“Where are you off to? You’re going down,” she whispered to him, voice deadly. “You two as well.” She gestured to the other two traffickers.

They made an odd squeak but jumped down, as together we descended into the dim, disgusting bunker. And that’s when I saw them.

Cages.

Rows of them.

A goblin boy, face bruised and knees tucked to his chest. Next to him was a selkie child with her pelt locked in a glass case above her cage. A dryad girl with bark-skin cracking at the edges cried when she saw us, shirking away. An incubus no older than fifteen stared mournfully at us, chained in iron.

Magickal creatures. Children.

Rage pulsed in my throat, and for the first time I wished I was a vampyre like Envy or G, so I could have fangs to rip out the mens’ throats.

No, my incubus heritage would have to be enough.

I shot the incubus boy a look, receiving a small nod in return: a promise.

Wrath didn’t scream. Her body vibrated as she looked each child in the eye, the human already on the ground and begging for his life. She ignored him and raised her hand—and the locks dissolved, one by one, in synchronized bursts of molten light.

“Out,” she said softly. “All of you. You’re free.”

The kelpie bolted, smashing the case with her pelt and shooting up the trapdoor. The incubus hesitated, like he couldn’t quite believe it. The goblin boy looked at her like she was made of starlight.
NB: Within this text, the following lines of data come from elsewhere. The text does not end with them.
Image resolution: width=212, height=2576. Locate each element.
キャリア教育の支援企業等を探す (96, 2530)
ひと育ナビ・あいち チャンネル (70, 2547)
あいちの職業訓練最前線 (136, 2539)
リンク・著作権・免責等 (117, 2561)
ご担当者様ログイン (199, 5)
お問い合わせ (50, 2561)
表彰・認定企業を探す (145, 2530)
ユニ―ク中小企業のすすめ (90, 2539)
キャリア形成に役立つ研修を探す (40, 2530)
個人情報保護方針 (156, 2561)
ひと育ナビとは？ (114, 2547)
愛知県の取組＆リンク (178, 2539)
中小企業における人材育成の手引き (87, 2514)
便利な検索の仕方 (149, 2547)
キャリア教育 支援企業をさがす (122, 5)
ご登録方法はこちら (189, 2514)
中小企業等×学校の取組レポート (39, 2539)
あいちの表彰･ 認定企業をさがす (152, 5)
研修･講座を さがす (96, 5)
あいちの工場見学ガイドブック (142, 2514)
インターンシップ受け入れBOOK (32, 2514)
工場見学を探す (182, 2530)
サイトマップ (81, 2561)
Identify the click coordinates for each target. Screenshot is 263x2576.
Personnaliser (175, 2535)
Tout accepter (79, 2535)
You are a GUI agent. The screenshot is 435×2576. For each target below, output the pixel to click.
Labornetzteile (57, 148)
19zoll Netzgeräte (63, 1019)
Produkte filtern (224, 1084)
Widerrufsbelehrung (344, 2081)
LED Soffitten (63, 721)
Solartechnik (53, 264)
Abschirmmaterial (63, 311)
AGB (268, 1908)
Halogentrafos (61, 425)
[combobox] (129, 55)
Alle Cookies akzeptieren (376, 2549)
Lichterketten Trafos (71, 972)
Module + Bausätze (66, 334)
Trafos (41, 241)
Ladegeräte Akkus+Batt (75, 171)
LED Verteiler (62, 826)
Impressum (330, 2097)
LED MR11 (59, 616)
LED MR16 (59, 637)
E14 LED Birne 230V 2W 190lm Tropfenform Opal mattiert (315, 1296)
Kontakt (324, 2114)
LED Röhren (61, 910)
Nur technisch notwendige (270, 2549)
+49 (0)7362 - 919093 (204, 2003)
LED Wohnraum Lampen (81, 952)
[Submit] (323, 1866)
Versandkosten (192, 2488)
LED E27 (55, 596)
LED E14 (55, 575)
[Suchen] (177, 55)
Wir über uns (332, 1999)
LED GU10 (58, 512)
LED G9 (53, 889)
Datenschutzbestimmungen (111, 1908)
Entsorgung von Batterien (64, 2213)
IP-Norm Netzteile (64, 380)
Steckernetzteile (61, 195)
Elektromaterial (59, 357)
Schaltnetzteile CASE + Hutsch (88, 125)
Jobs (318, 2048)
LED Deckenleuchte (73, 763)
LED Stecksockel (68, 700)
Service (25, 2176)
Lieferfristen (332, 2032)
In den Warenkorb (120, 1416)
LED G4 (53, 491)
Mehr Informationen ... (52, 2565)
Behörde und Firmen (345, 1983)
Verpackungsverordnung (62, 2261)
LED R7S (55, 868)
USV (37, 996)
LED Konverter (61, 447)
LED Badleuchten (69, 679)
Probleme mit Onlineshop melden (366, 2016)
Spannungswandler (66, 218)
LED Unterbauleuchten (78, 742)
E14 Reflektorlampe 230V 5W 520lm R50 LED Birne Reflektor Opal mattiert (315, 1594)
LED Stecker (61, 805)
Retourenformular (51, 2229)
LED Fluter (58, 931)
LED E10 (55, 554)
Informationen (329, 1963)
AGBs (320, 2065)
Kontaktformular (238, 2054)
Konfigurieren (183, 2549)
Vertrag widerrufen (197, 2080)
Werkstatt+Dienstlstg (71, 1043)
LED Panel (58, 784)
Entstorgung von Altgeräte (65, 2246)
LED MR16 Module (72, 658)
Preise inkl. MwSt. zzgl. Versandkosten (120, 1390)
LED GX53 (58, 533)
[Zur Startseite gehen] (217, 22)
The trafficker whimpered behind us. “We—we were just selling them to collectors—nobles need mana-blooded servants, it’s the market?—”

He didn’t get to finish.

Wrath turned.

Her eyes were twin furnaces, her hair lifting in invisible wind. The trafficker staggered back, sobbing now.

“No one owns them,” she said. “Not anymore.”

And sheburnedhim.

Not fire—something older. His body dissolved into red ash before he could scream, the air tasting of copper and stormlight. The other two traffickers scrambled, weeping, begging.

She left them alive.

Barely.

“I want them to remember,” she muttered.

The bunker shuddered as her power rippled outward. The two left alive were slammed into one of the cages just vacated, the door slamming shut. Wrath reached out with her hand and bent the metal, twisting it so it would be impossible for them to escape.

“We’re leaving.”

I placed a hand on the wall to steady myself.

I blinked and suddenly we were in the clearing outside. The children were surprisingly huddled together, wide-eyed and shaking but free.

The dryad girl was helping the selkie roll her pelt up into her arms. The incubus flinched from my gaze at first, until I crouched beside him.

“You’re safe now, little flame. I swear it. I will return you to your clan.”

Wrath stood at the center of it all—silent, blazing, alive. She didn’t need a crown. The night bent around her.

I walked up beside her, slow, deliberate. I didn’t speak. Not until she breathed out, like a long-held scream had finally left her lungs. Silently my brothers came up behind her, slowly surrounding her with support.